Let $Q'$ be a point in $AD$ such that $CD^2=BD^2=DQ'.DA$ $\Longrightarrow$ $\measuredangle Q'CD=\measuredangle DAC=\alpha$ and $\measuredangle DBQ$ $=$ $\measuredangle DAB$ $=$ $\alpha+\beta$. Let $P'$ be a point in $QC$ such that $\measuredangle BP'C=90^{\circ}$ $\Longrightarrow$ $DB=DC=DP'$ $\Longrightarrow$ $\measuredangle DAC=\measuredangle DP'C=\alpha$ $\Longrightarrow$ $DP'AC$ is cyclic hence $\measuredangle DAC$ $=$ $\measuredangle P'AD$ $=$ $\alpha...(1)$ and since $\measuredangle BP'C=90^{\circ}$ we get $\measuredangle P'BD=90^{\circ}-\alpha...(2)$. On the other hand it so easy note that $P$ is unique $\Longrightarrow$ $Q$ is unique $\Longrightarrow$ by $(1)$ and $(2)$ we get $P'=P$ and $Q'=Q$ hence $\measuredangle BQP=\measuredangle BAC=2\alpha+\beta$.

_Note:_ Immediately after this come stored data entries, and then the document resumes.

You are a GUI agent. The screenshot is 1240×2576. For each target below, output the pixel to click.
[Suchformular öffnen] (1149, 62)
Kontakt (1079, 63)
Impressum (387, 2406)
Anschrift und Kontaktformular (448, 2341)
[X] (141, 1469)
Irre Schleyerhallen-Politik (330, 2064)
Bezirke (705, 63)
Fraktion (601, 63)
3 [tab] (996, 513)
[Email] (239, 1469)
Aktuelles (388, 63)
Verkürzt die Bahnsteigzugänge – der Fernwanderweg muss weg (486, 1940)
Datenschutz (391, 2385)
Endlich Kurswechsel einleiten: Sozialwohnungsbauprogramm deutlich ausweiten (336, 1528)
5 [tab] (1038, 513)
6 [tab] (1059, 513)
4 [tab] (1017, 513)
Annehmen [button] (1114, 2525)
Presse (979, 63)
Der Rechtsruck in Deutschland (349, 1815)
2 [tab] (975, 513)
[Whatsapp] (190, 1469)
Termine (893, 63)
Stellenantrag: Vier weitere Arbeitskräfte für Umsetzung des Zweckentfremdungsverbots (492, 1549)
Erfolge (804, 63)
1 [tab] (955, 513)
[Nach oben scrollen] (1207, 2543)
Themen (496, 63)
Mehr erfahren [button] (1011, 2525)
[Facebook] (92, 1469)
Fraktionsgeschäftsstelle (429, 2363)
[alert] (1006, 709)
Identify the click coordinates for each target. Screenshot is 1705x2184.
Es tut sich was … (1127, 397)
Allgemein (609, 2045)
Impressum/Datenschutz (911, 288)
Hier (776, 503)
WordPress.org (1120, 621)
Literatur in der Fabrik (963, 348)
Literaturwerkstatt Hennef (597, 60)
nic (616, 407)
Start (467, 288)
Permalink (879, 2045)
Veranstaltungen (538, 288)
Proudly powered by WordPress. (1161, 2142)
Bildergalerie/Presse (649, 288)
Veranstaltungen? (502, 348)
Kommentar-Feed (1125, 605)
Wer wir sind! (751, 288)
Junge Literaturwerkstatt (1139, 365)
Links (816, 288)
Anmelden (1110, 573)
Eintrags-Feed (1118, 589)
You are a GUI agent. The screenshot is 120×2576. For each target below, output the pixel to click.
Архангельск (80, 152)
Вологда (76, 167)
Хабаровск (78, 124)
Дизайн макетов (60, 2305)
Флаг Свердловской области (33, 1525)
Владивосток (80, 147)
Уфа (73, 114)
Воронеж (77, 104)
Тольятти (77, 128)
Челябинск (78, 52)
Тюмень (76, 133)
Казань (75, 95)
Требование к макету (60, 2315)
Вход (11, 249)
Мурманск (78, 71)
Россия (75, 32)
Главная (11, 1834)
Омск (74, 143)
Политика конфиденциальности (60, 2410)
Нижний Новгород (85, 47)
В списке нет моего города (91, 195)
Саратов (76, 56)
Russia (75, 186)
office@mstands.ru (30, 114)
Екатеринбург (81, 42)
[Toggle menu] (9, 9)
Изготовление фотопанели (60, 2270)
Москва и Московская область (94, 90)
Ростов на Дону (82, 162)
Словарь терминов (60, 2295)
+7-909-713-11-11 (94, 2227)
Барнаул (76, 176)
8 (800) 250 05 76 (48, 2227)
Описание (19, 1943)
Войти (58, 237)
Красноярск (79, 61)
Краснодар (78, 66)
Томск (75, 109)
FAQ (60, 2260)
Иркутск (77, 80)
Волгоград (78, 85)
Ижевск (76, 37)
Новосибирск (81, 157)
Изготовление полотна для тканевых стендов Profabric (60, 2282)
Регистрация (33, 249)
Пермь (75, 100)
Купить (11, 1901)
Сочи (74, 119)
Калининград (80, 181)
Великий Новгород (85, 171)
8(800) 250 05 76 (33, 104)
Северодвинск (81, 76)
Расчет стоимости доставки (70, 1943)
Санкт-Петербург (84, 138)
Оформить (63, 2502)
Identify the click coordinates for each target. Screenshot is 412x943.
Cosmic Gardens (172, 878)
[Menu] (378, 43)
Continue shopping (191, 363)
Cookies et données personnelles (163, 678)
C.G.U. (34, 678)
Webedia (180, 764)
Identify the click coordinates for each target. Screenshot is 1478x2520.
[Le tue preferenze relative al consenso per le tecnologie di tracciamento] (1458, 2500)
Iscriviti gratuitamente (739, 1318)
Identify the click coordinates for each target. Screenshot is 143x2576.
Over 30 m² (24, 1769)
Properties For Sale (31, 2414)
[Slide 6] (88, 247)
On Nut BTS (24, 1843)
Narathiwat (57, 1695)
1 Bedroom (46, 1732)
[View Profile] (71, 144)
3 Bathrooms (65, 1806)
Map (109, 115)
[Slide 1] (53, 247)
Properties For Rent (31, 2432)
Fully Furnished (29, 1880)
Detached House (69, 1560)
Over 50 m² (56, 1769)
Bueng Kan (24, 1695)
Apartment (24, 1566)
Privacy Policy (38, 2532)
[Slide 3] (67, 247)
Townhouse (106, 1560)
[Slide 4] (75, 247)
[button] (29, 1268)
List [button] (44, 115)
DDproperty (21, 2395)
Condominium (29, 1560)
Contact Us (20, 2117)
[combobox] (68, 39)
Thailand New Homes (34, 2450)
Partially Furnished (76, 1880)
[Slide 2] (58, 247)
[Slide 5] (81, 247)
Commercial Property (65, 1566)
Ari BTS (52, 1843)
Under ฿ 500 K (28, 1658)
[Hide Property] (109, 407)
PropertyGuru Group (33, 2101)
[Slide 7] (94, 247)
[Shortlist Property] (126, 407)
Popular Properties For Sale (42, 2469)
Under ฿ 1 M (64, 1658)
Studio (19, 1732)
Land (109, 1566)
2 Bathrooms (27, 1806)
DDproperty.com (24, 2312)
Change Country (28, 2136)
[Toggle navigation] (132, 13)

It is clear that $P$ is unique. Let the line which is reflection of $AC$ across $AD$ cut $BC$ at $E$. Let $(ADC)\cap AE = P'$. Note that $\angle P'CD = \angle DP'C \implies DC=DP'=DB \implies \angle BP'C = 90 \implies \angle P'BD = 90 - \angle CAD \implies P'= P$. So we have $\triangle AQC \sim \triangle ACD \implies DC^2 = DQ\cdot DA = DB^2 \implies \triangle AQB \sim \triangle ABD$. So we have $\angle QBD = \angle BAD$ and $\angle QCB = \angle CAD \implies \angle PQB = \angle BAC$. $\square$

Let $A'$ be the reflection of $A$ to $D$ and $CQ \cap AB=R,BW\cap AC=S,AP\cap A'B=M$ $\angle A'AM=\angle DAP=\angle CAD= \angle MA'A \implies MA=MA'$ $MA=MA'$ and $AD=A'D \implies MD \perp AA'$ $\angle PMD=\angle AMD=90-\angle DAM=\angle PBD \implies P,B,M,D$ are cyclic. $\angle BDP=\angle BMP=2\angle DAP=\angle CAP \implies A,P,D,C$ are cyclic. $\angle CPD=\angle CAD=\angle DAP=\angle DCP \implies DB=DC=DP \implies BP \perp PC$ $\angle C= \angle QCA+\angle DCP=\angle QCA+\angle CAQ=\angle CQD=\angle RQA=\angle RSA \implies R,Q,S,A$ are cyclic. $\angle BQP=\angle BQR=\angle CAB$ as desired.

Let $X$ be the reflection of $P$ wrt $AD$.From angle condition,we get $BPXC$ is cyclic.So $AD$ goes through midpoints of both $PX$ and $BC$,and is the perpendicular bisector of $PX \implies D$ is the circumcenter.$\angle QAX=\angle PXB=\angle PCB=\angle QCB$,so $Q$ is the $A$ humpty point of $\triangle {ABC}$.$\angle PQB=\angle QBC+\angle QCB=\angle BAD+\angle DAC=\angle BAC$.